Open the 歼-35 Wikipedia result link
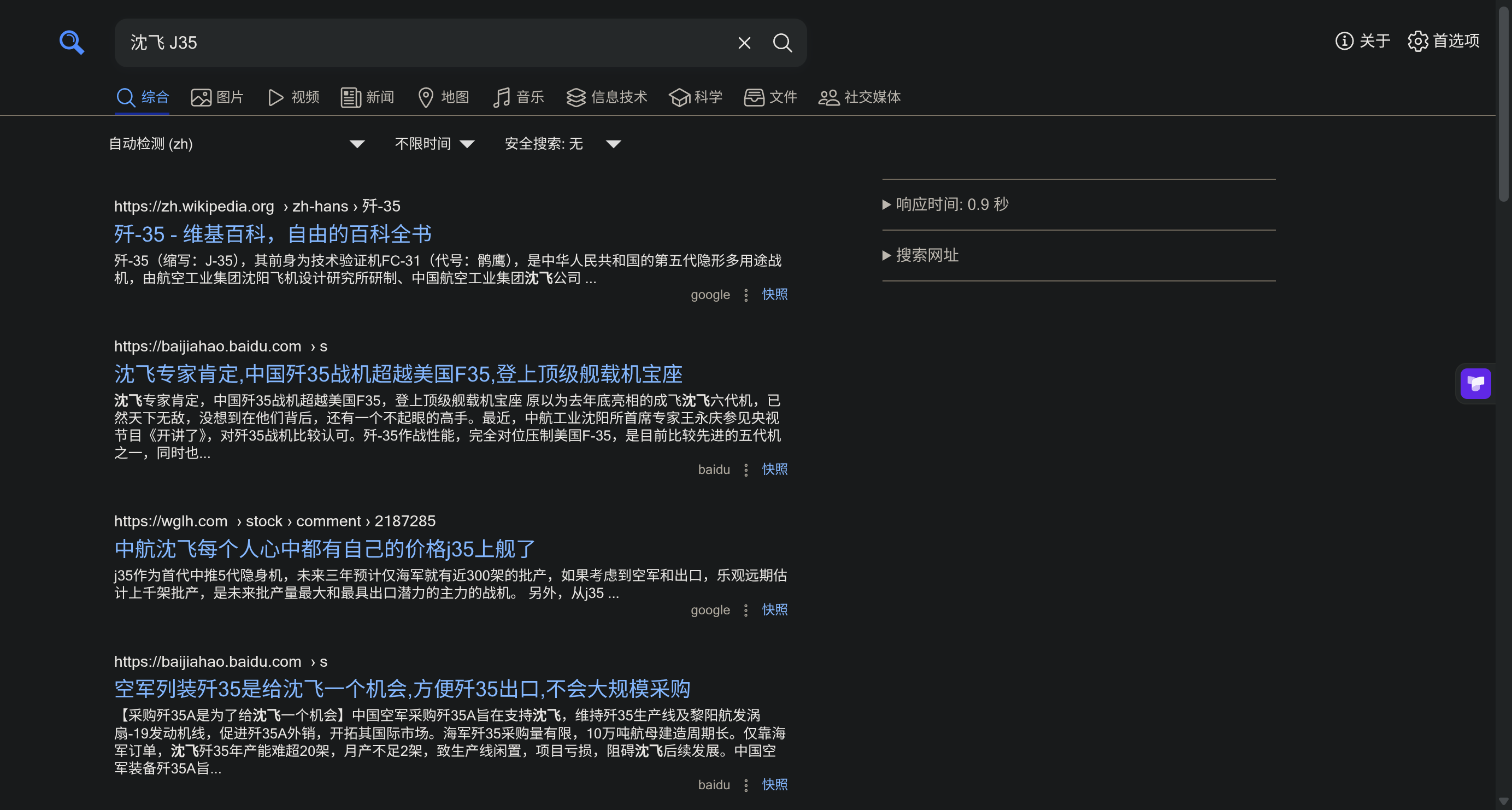Screen dimensions: 1512x810 273,234
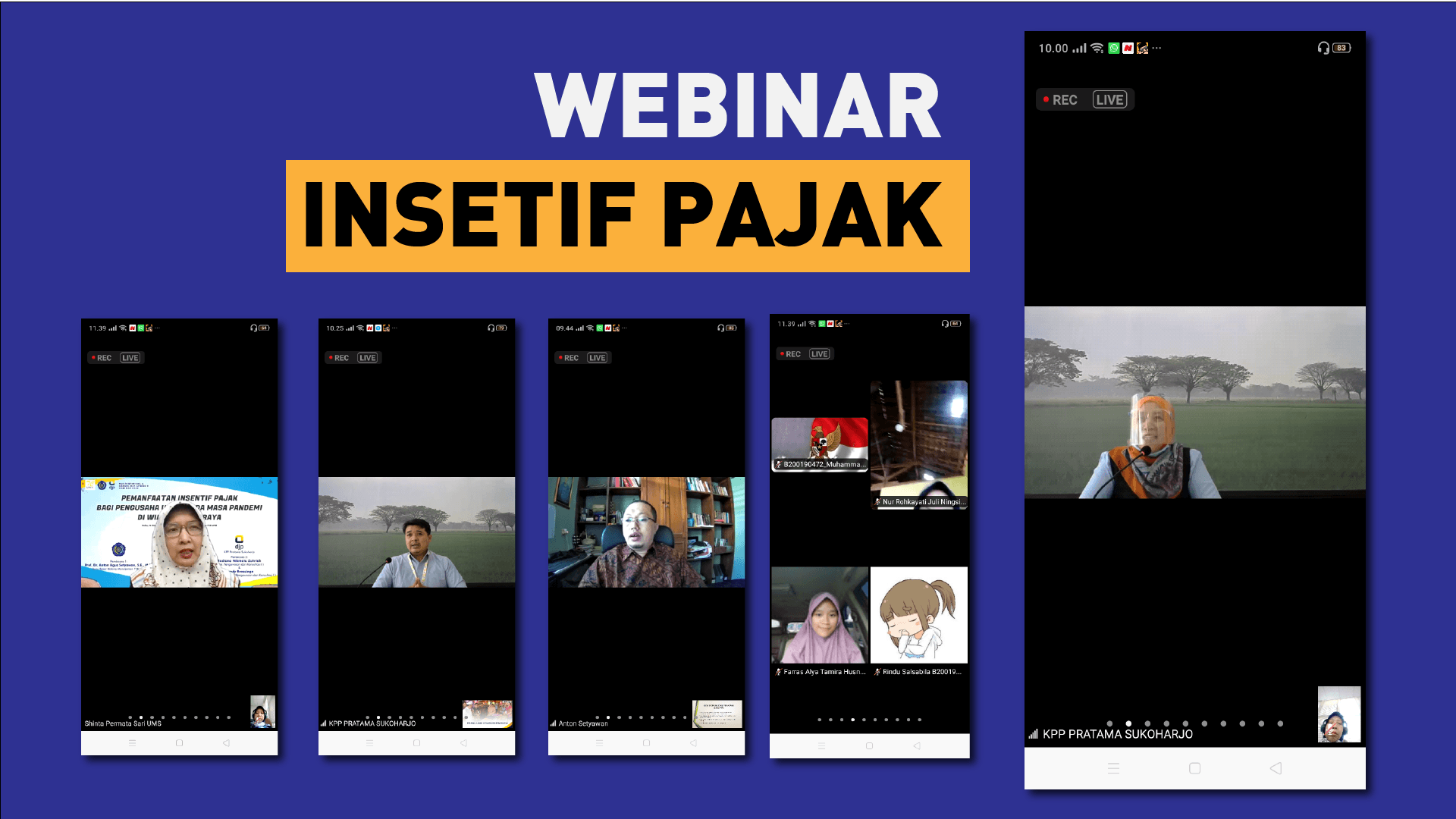
Task: Click the KPP PRATAMA SUKOHARJO label in large phone
Action: click(1117, 734)
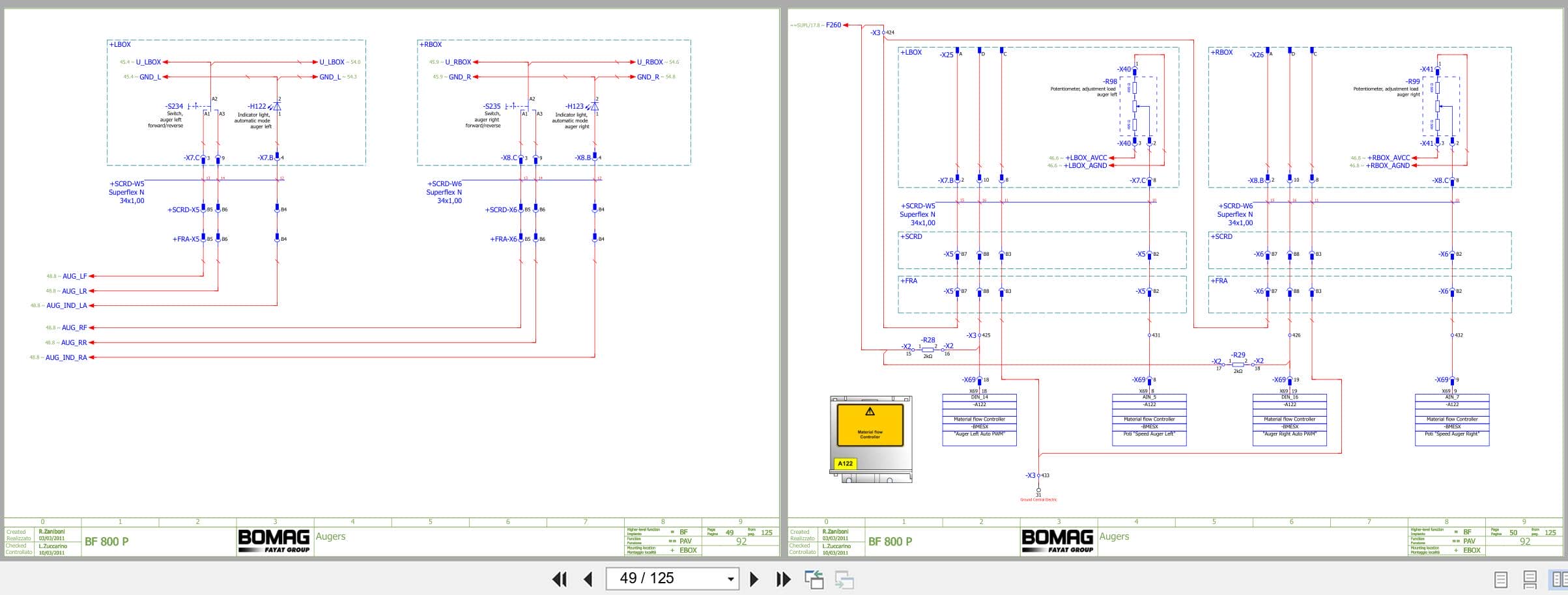The image size is (1568, 595).
Task: Follow the F260 supply cross-reference link
Action: [x=833, y=25]
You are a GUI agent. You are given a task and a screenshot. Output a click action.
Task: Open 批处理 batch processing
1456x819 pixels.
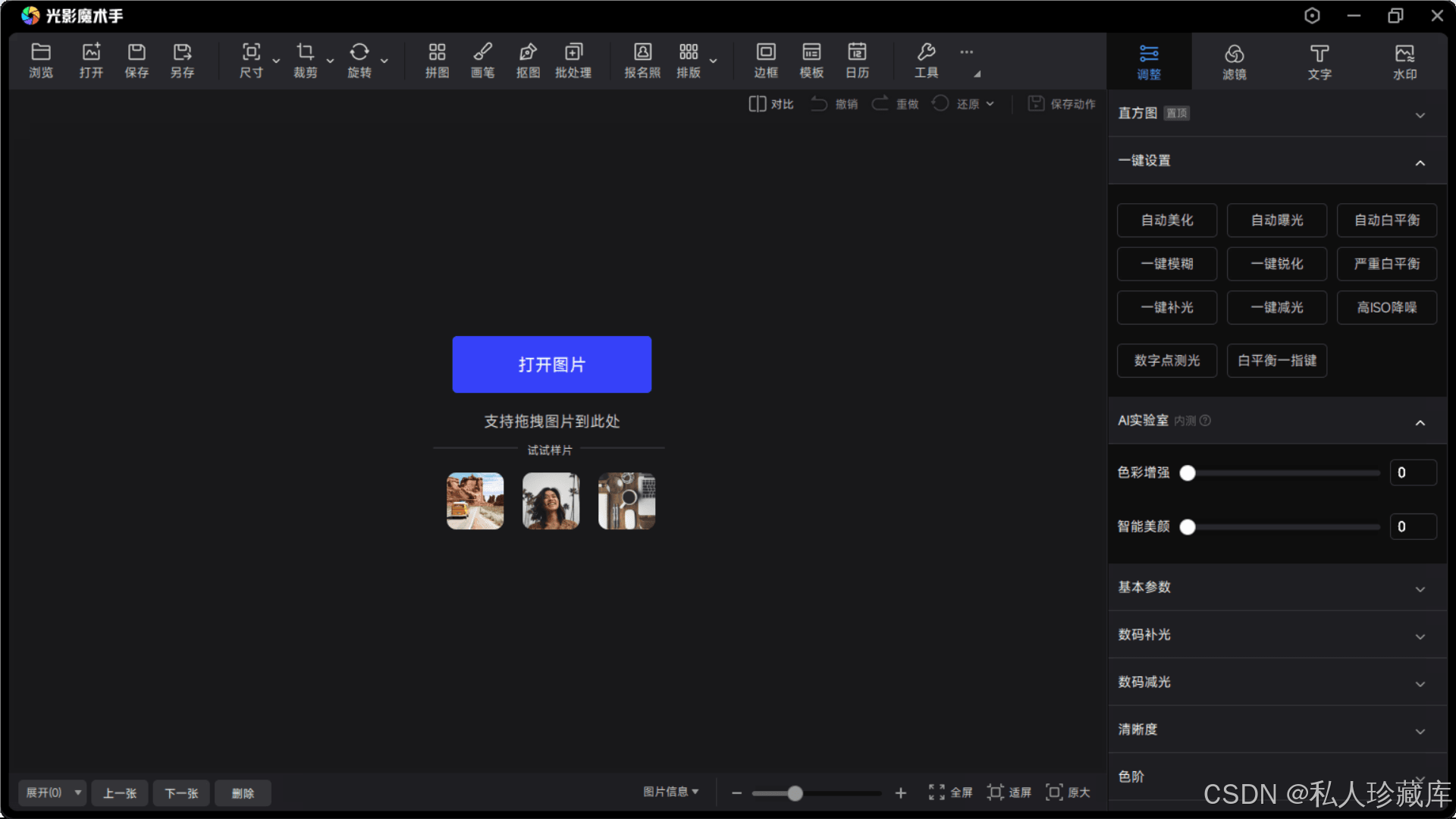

● **Exercise prompt**
No picture belongs in the answer; the rest of the records must be repeated exactly.

● **The answer**
Open the 歼-35 Wikipedia result link
Screen dimensions: 1512x810 273,234
Task: Click the KPP PRATAMA SUKOHARJO label in large phone
Action: click(1117, 734)
The image size is (1568, 595).
Task: Follow the F260 supply cross-reference link
Action: [x=833, y=25]
You are a GUI agent. You are given a task and a screenshot. Output a click action.
Task: Open 批处理 batch processing
1456x819 pixels.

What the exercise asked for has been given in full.